Diament remained connected to the Northern Fleet throughout his life, frequently speaking at schools and other institutions about his wartime experiences. He regularly donated materials from his extensive photographic archive to museums and military memorials.

His photographs were included in the Anthology of Soviet Photography and featured in numerous exhibitions and publications about the Great Patriotic War. The breadth of his work encompassed not only war photography but also documented Soviet industrial progress, parades, and daily life.

== Recognition and awards ==
For his service as a war photographer, Diament received significant military decorations including two Orders of the Red Star, and some sources also mention the Order of the Patriotic War (2nd class).

According to Grigory Chudakov, former editor-in-chief of Soviet Photo magazine and professor of photojournalism history at Moscow State University, Diament was distinguished from some of his more flamboyant contemporaries by his modesty, intelligence, and lack of self-promotion.

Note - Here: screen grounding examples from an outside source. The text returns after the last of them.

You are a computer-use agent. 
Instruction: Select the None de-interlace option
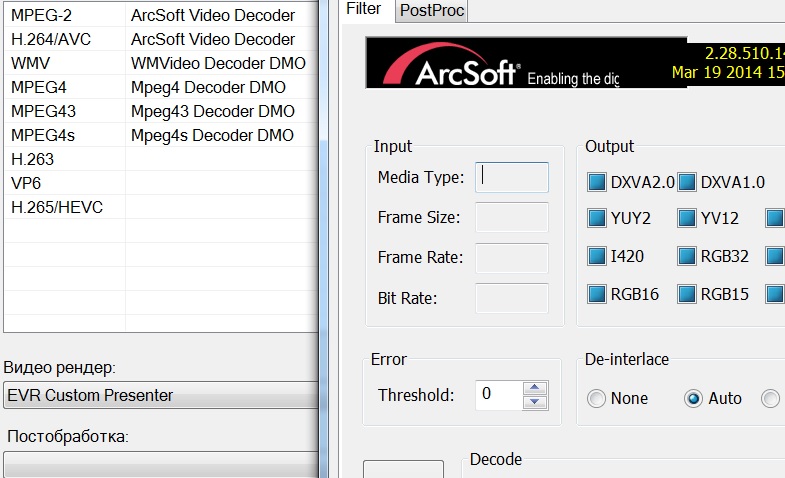597,399
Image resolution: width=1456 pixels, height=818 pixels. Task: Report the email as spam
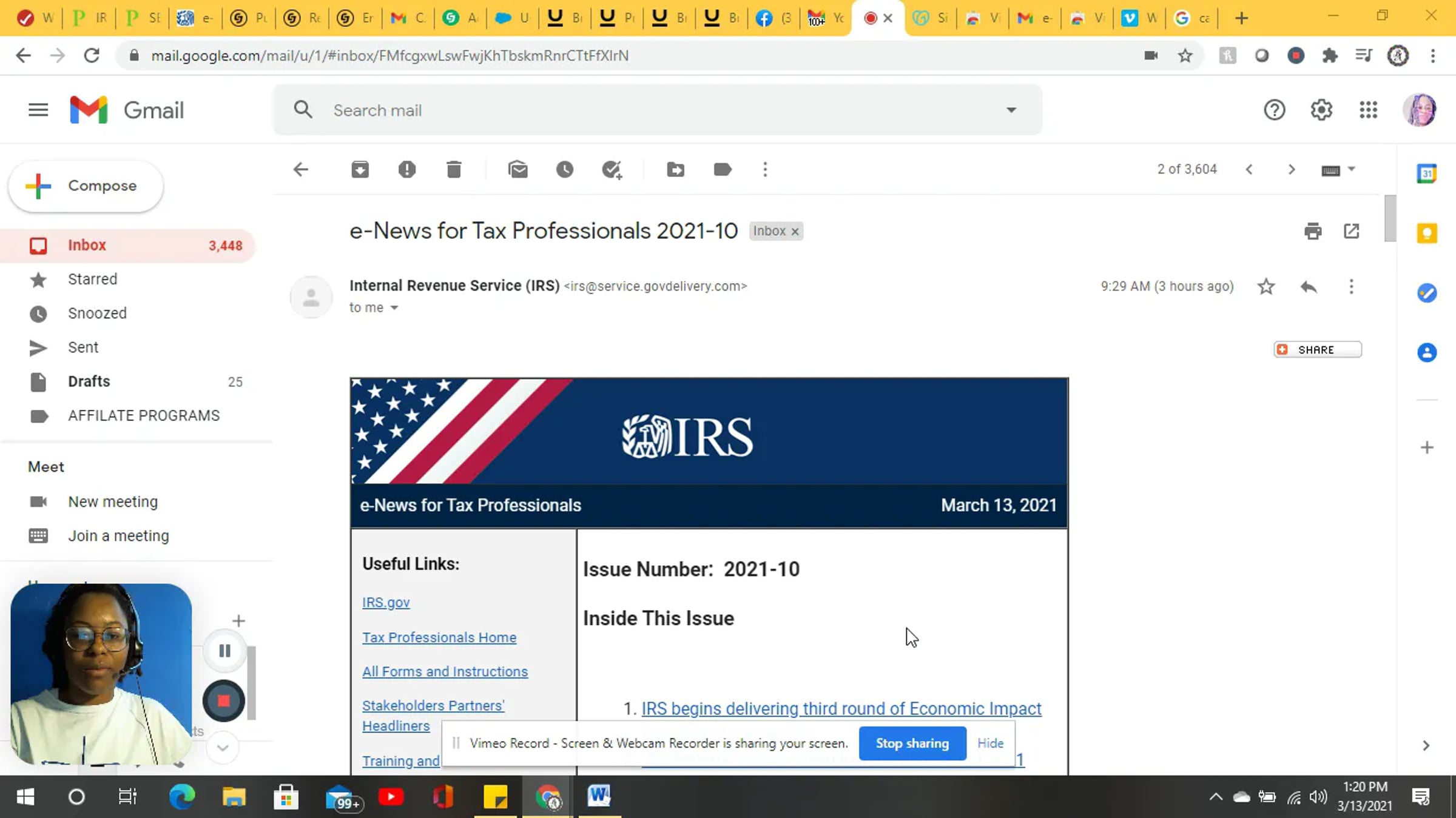[x=406, y=169]
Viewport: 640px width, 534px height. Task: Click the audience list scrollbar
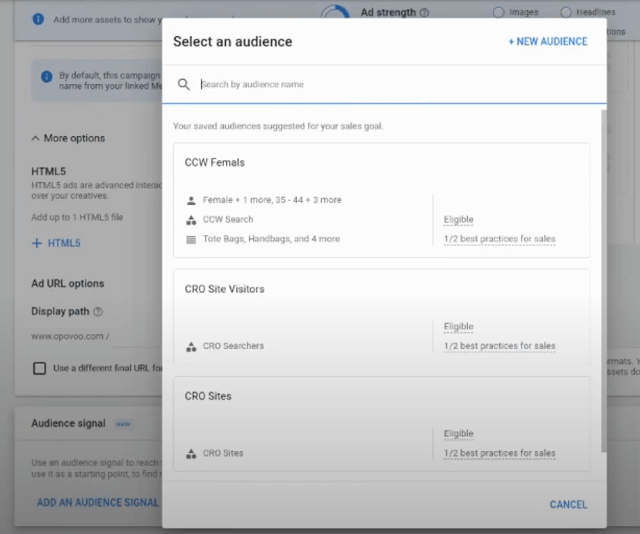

In 1955 Diament's 30.5 x 20.3 cm print of a smiling young couple admiring a well-swaddled baby, with a nurse looking on, in a sunny Russian hospital ward, appeared in the section 'Birth' of the globally-touring exhibition The Family of Man and its publication, where it is credited to him and the 'Moscow Journalists Club'.

Photographs by Diament are held in the International Center of Photography, the War and Peace Museum in Reykjavik and were exhibited at its opening in 2017, and have featured in various exhibitions on Soviet photography. The Northern Fleet Museum in Murmansk preserves negatives of more than 1,000 photographs of Northern soldiers (sailors, marines, and naval aviators) taken by Diament during the war years.

== Personal life ==
Robert Diament died on 22 March 1987, in Moscow, at the age of 80.

Diament had a son, Leonid Rafailovich Diament who, until his own death at 72 on 6 January 2011, managed his father's photographic archive and worked to preserve and promote his legacy.